THE SECURITIES REPRESENTED BY THIS NOTE HAVE NOT BEEN REGISTERED UNDER THE SECURITIES ACT OF 1933, AS AMENDED (“ACT”), OR THE SECURITIES LAWS OF ANY OTHER JURISDICTION INCLUDING, WITHOUT LIMITATION, ALABAMA, AND MAY NOT BE SOLD, TRANSFERRED, PLEDGED, HYPOTHECATED OR OTHERWISE DISPOSED OF IN ANY MANNER UNLESS THEY ARE REGISTERED UNDER SUCH ACT AND THE SECURITIES LAWS OF ANY APPLICABLE JURISDICTIONS OR UNLESS PURSUANT TO AN EXEMPTION THEREFROM.
PROMISSORY NOTE
     
 
  Birmingham, Alabama
$500,000.00
  February 24, 2009
     For value received, CapitalSouth Bancorp, a Delaware corporation (the “Company”), promises to pay to Jake Bowen, an individual resident of the State of Florida (the “Holder”), at such place as the Holder may designate from time to time in writing, the principal sum of Five Hundred Thousand and 00/100 Dollars ($500,000.00) with interest on the unpaid balance thereof from the date hereof until paid in full. Interest shall accrue on the outstanding principal balance from the date hereof until paid at a variable per annum rate equal to the LIBOR Rate (as defined herein) plus 2.0%. The interest rate accruing on the principal balance of this Note shall be set as of the date hereof and adjusted on the first (1st) day of each calendar month thereafter during the term of this Note (each such day being hereinafter referred to as a “Change Date”). The “LIBOR Rate” shall mean the London Interbank Offered Rate, as published in The Wall Street Journal for deposits of United States Dollars. The LIBOR Rate shall be determined by the Holder and shall be based upon the then applicable one-month LIBOR Rate on each respective Change Date. In the event that any Change Date falls on a day on which The Wall Street Journal is not published or the LIBOR Rate is not available, the LIBOR Rate shall be determined from the immediately preceding edition of The Wall Street Journal in which the LIBOR Rate is available. If the LIBOR Rate is no longer published in The Wall Street Journal or is no longer available, the Holder will select a new index that is reasonably determined by the Holder to be comparable to the LIBOR Rate.
     This Note is the “Pledged Note” contemplated by the Agreement and Plan of Merger by and between the Company and Monticello Bancshares, Inc. and joined into by the Holder (the “Merger Agreement”) and the Amended Non-Recourse Indemnity and Security Agreement entered into by and between CapitalSouth Bank, an Alabama banking corporation and the Holder, and joined in by the Company (the “Indemnity Agreement”). Capitalized terms used in this Note and not otherwise defined shall have the meanings ascribed to them in the Merger Agreement or the Indemnity Agreement unless the context clearly requires otherwise.

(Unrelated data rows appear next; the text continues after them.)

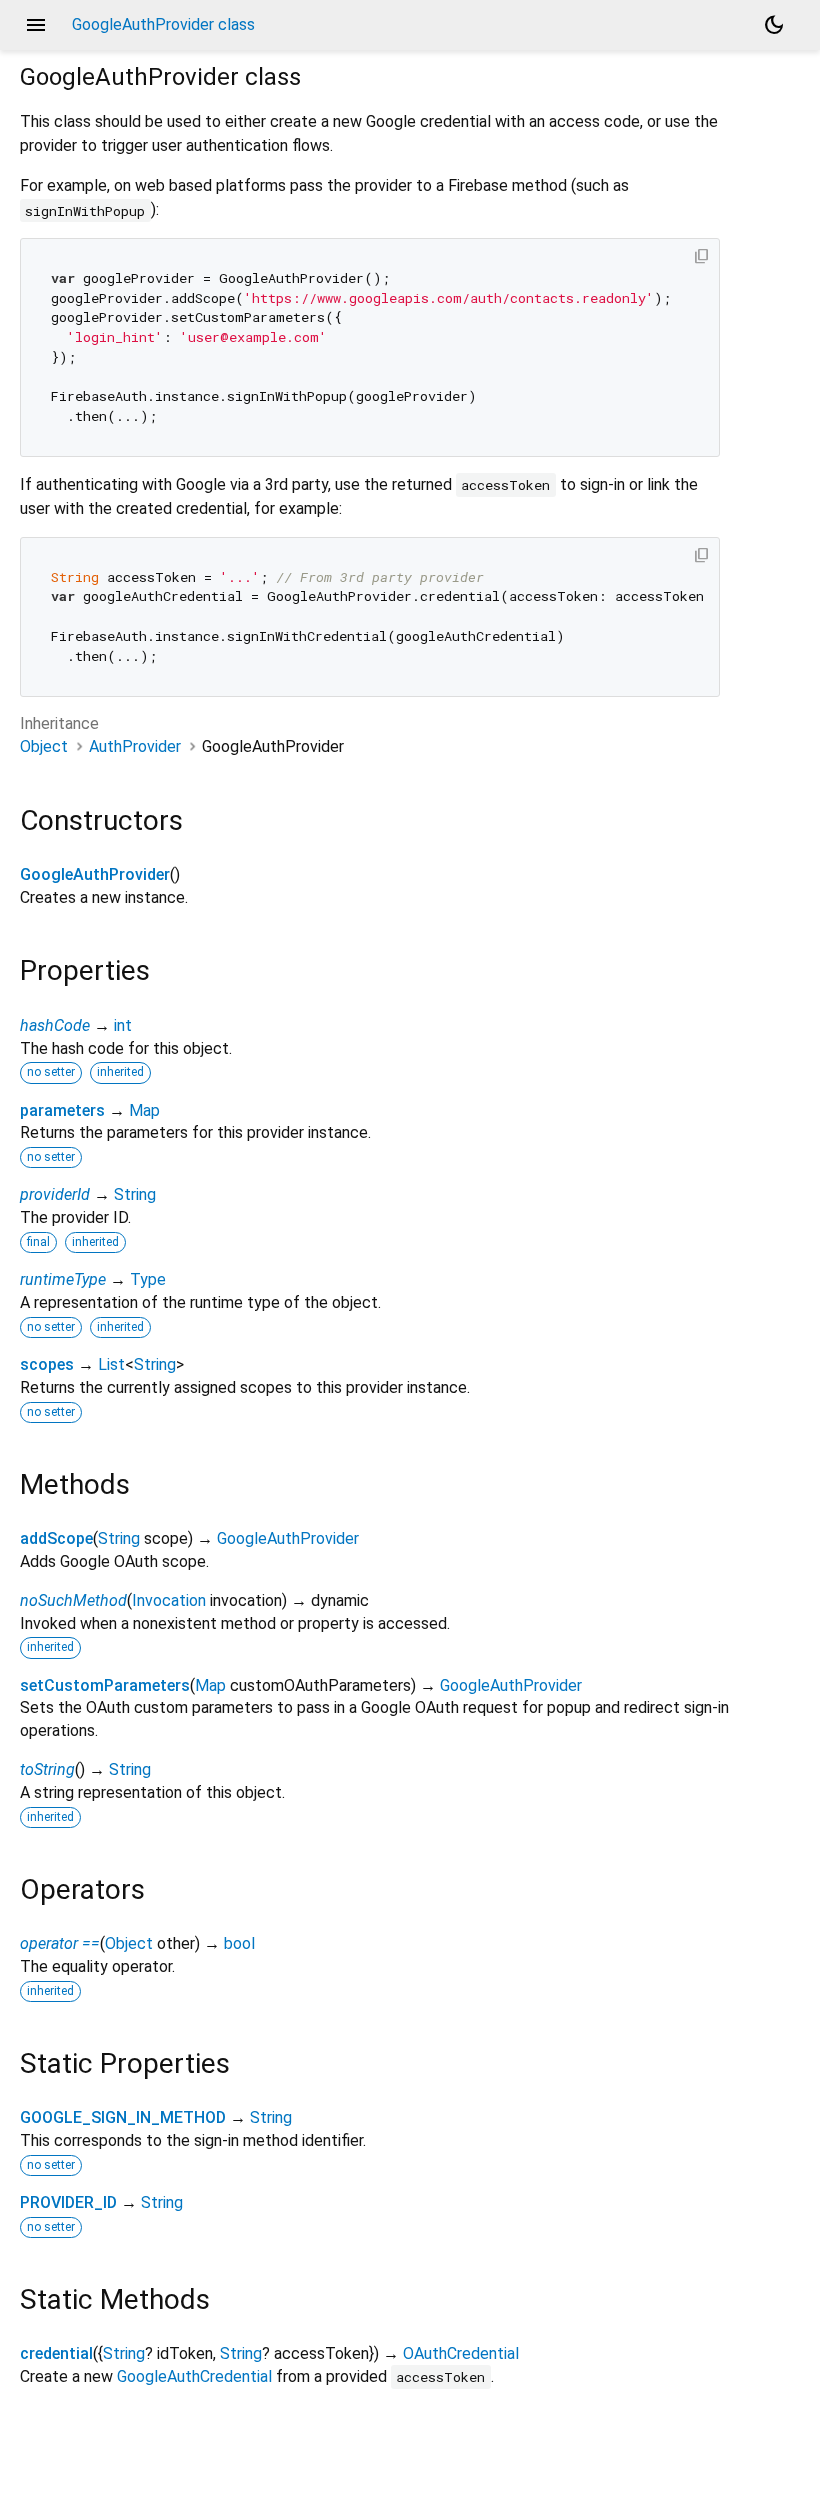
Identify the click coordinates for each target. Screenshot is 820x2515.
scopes (47, 1364)
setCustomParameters (105, 1685)
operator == (60, 1943)
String (135, 1194)
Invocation (169, 1600)
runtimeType (63, 1279)
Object (44, 746)
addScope (56, 1538)
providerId (55, 1194)
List (111, 1364)
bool (239, 1943)
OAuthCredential (461, 2353)
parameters (62, 1110)
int (123, 1025)
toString (47, 1769)
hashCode (55, 1025)
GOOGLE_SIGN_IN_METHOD (123, 2117)
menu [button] (36, 25)
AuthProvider (135, 746)
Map (144, 1110)
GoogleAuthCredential (194, 2376)
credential (56, 2353)
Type (148, 1279)
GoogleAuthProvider (95, 874)
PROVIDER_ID (68, 2202)
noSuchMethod (73, 1600)
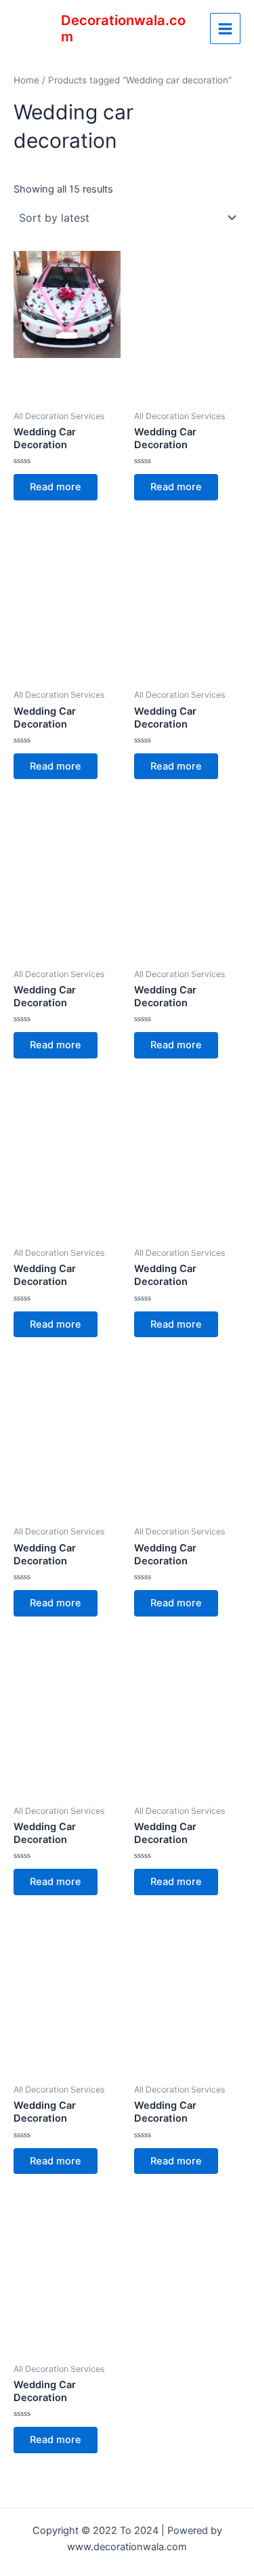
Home (26, 80)
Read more (55, 487)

     On the 1st day of January, 2012, any and all amounts due under this Note, including but not limited to, any outstanding principal and accrued but unpaid interest shall be immediately due and payable by the Company (the “Maturity Date”).
     The Company promises to pay accrued interest on the outstanding principal sum of this Note on the 1st day of each calendar quarter (or if not a business day, the next business day) hereafter commencing April 1, 2009, and at final maturity of the principal sum.

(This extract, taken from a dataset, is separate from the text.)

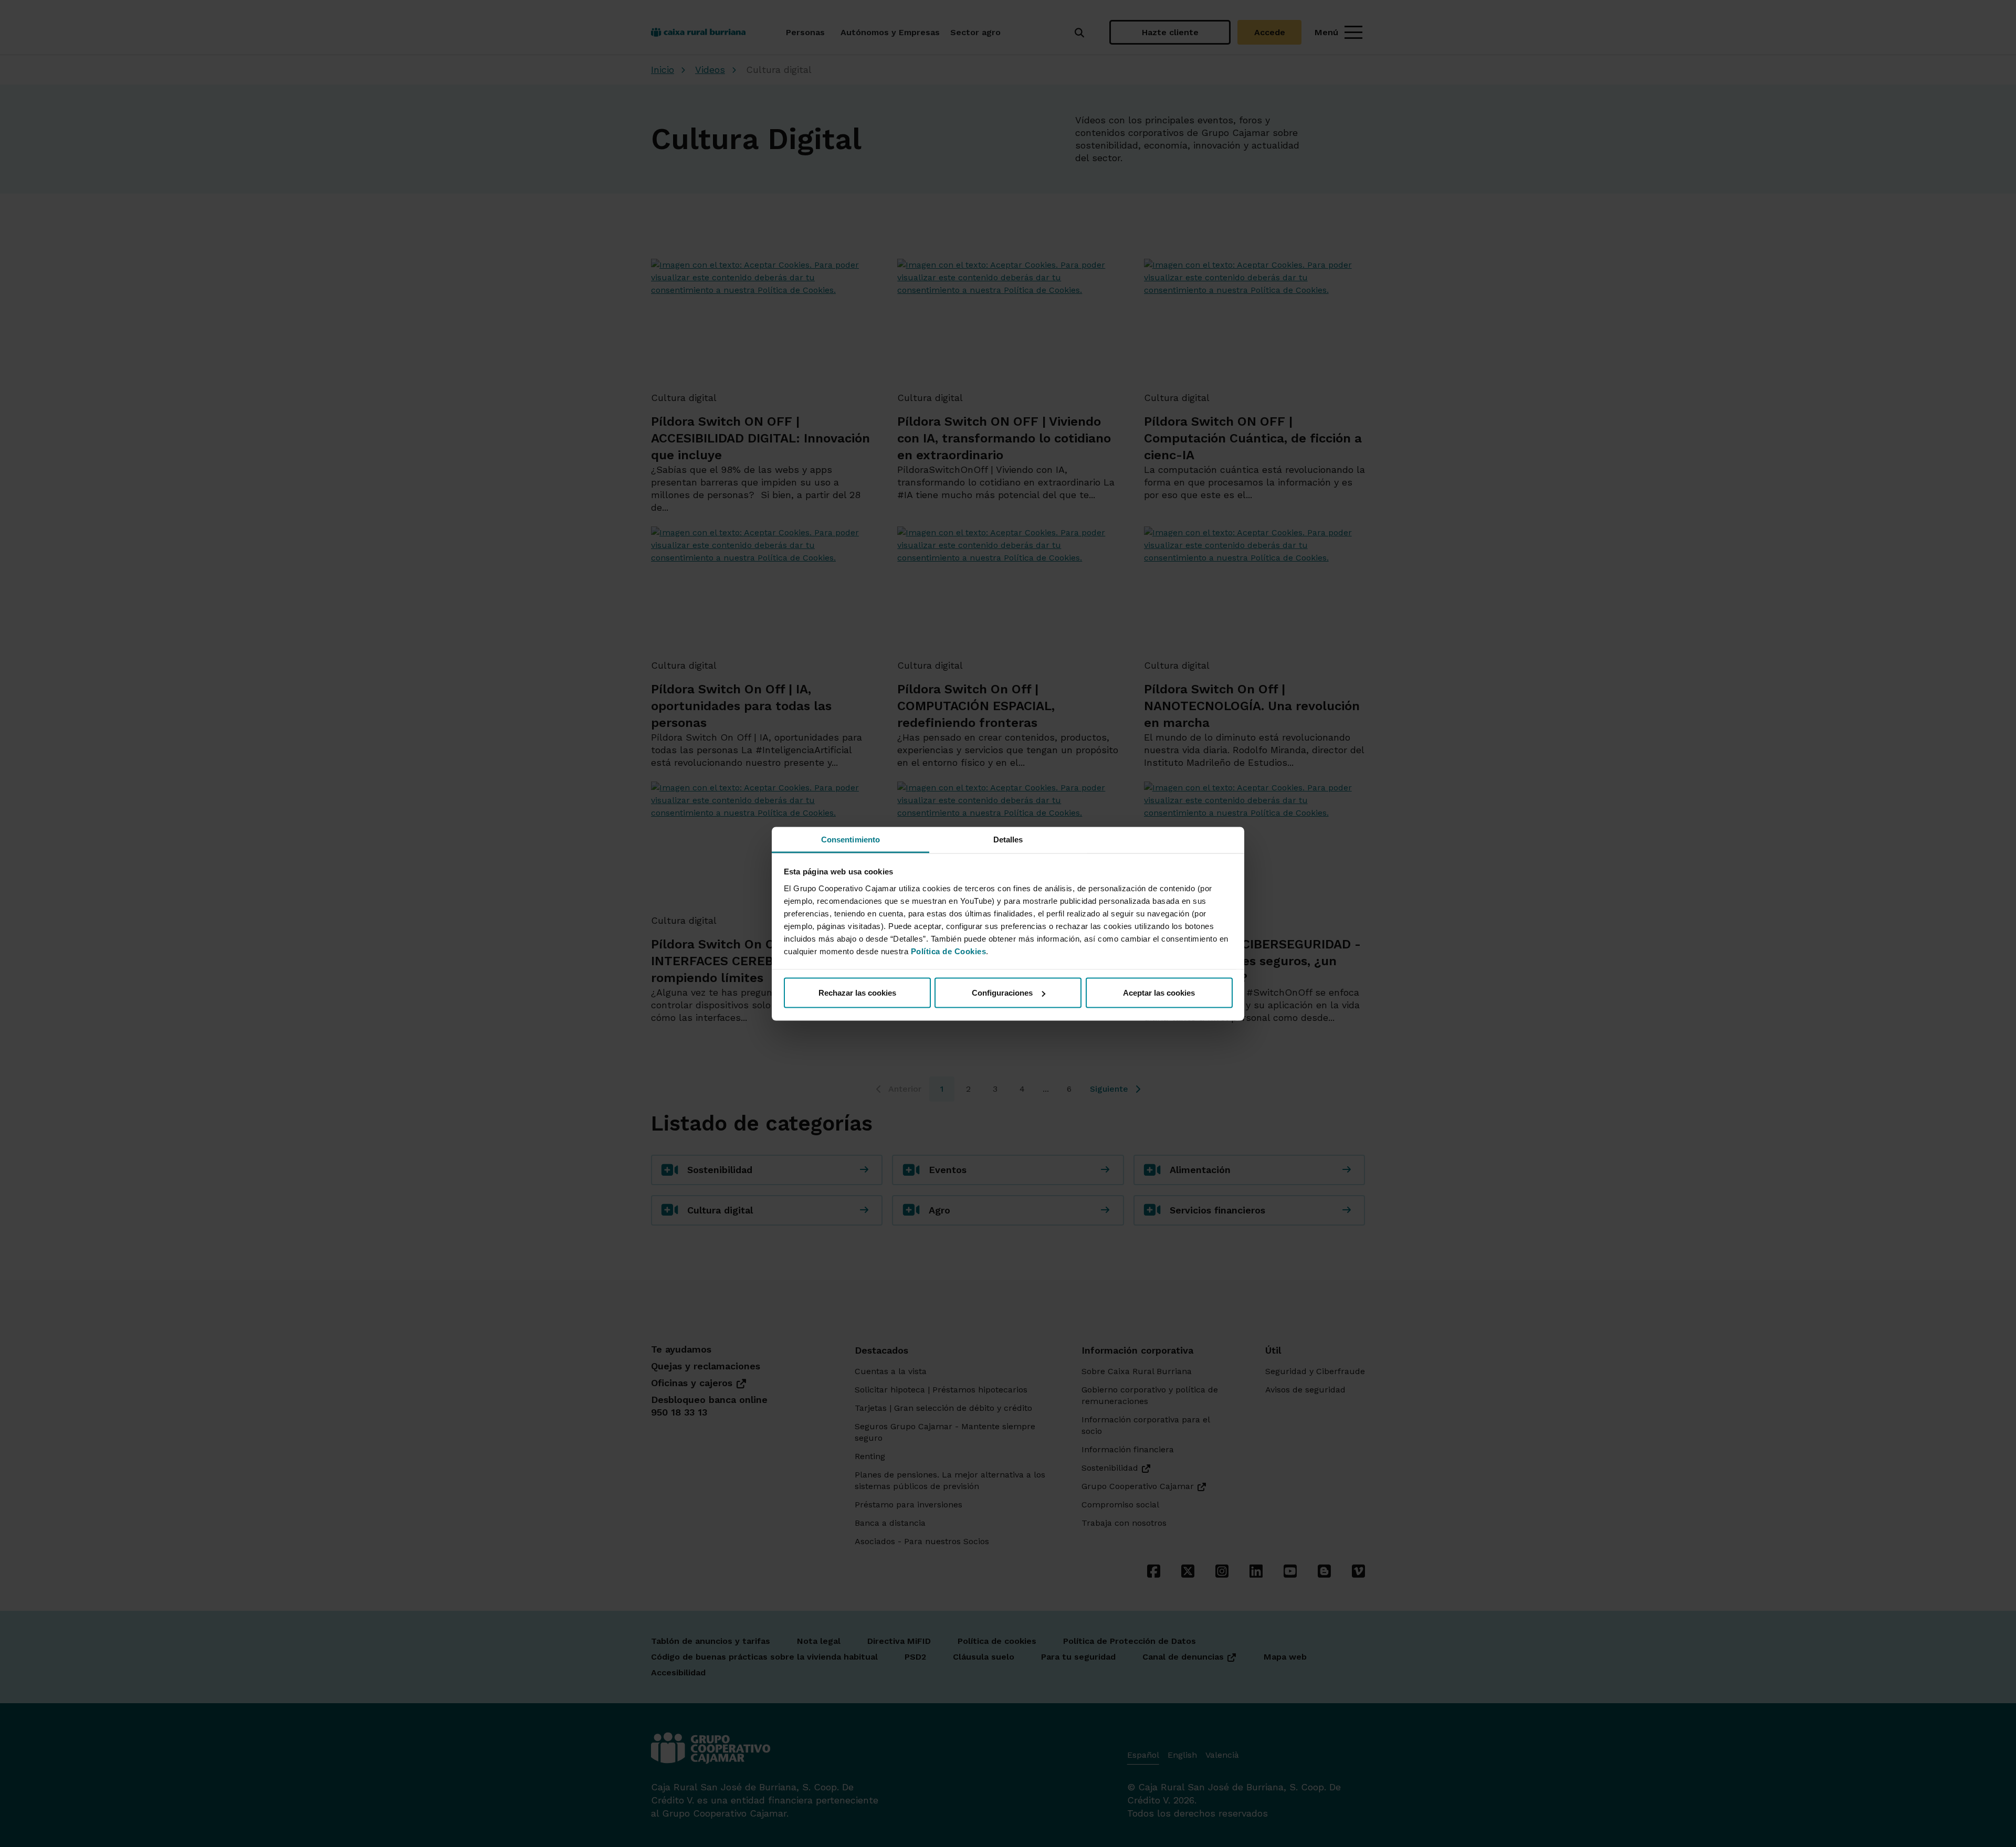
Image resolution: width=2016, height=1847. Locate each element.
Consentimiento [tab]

     The Company may pay in advance the principal sum of this loan, in whole or in part, with accrued interest to the date of prepayment, without penalty or fee.

 


 

     It is hereby agreed that if default is made in the payment of this Note or any part hereof or any interest hereon and such remains uncured for a period of ten (10) days or more after written notice from the Holder to the Company at its address as provided for in the Merger Agreement, or if the Company shall become bankrupt or insolvent, then, at the option of the Holder, the entire unpaid principal balance of this Note, with accrued interest thereon, shall become due and payable in full at the option of the Holder, time being of the essence of this instrument and thereafter the unpaid principal balance hereof shall bear interest at a fixed rate of 8% per annum.
     The Company waives demand, presentment, protest, notice of protest, suit and all other requirements necessary to hold it liable, and the Company agrees that time of payment may be extended or renewal notes taken or other indulgences granted without notice of, or consent to, such action, and without release of liability. The Company agrees to pay after default all costs of collecting or securing or attempting to collect or secure this Note, including reasonable attorneys’ fees.
     The provisions hereof are binding on the successors and assigns of the Company, and shall inure to the benefit of the Holder, his heirs, executors, administrators and assigns.
     THIS NOTE IS SUBJECT TO THE TERMS OF THAT CERTAIN AMENDED NON-RECOURSE INDEMNITY AND SECURITY AGREEMENT, TO WHICH THE HOLDER, OR HIS OR ITS PREDECESSOR IN INTEREST, IS A PARTY, WHICH AGREEMENT PROVIDES FOR CERTAIN RESTRICTIONS ON TRANSFER. SUCH AGREEMENT IS ON FILE AT THE PRINCIPAL OFFICE OF THE SURVIVING CORPORATION AND AFFECTS THE TRANSFERABILITY OF THE NOTE.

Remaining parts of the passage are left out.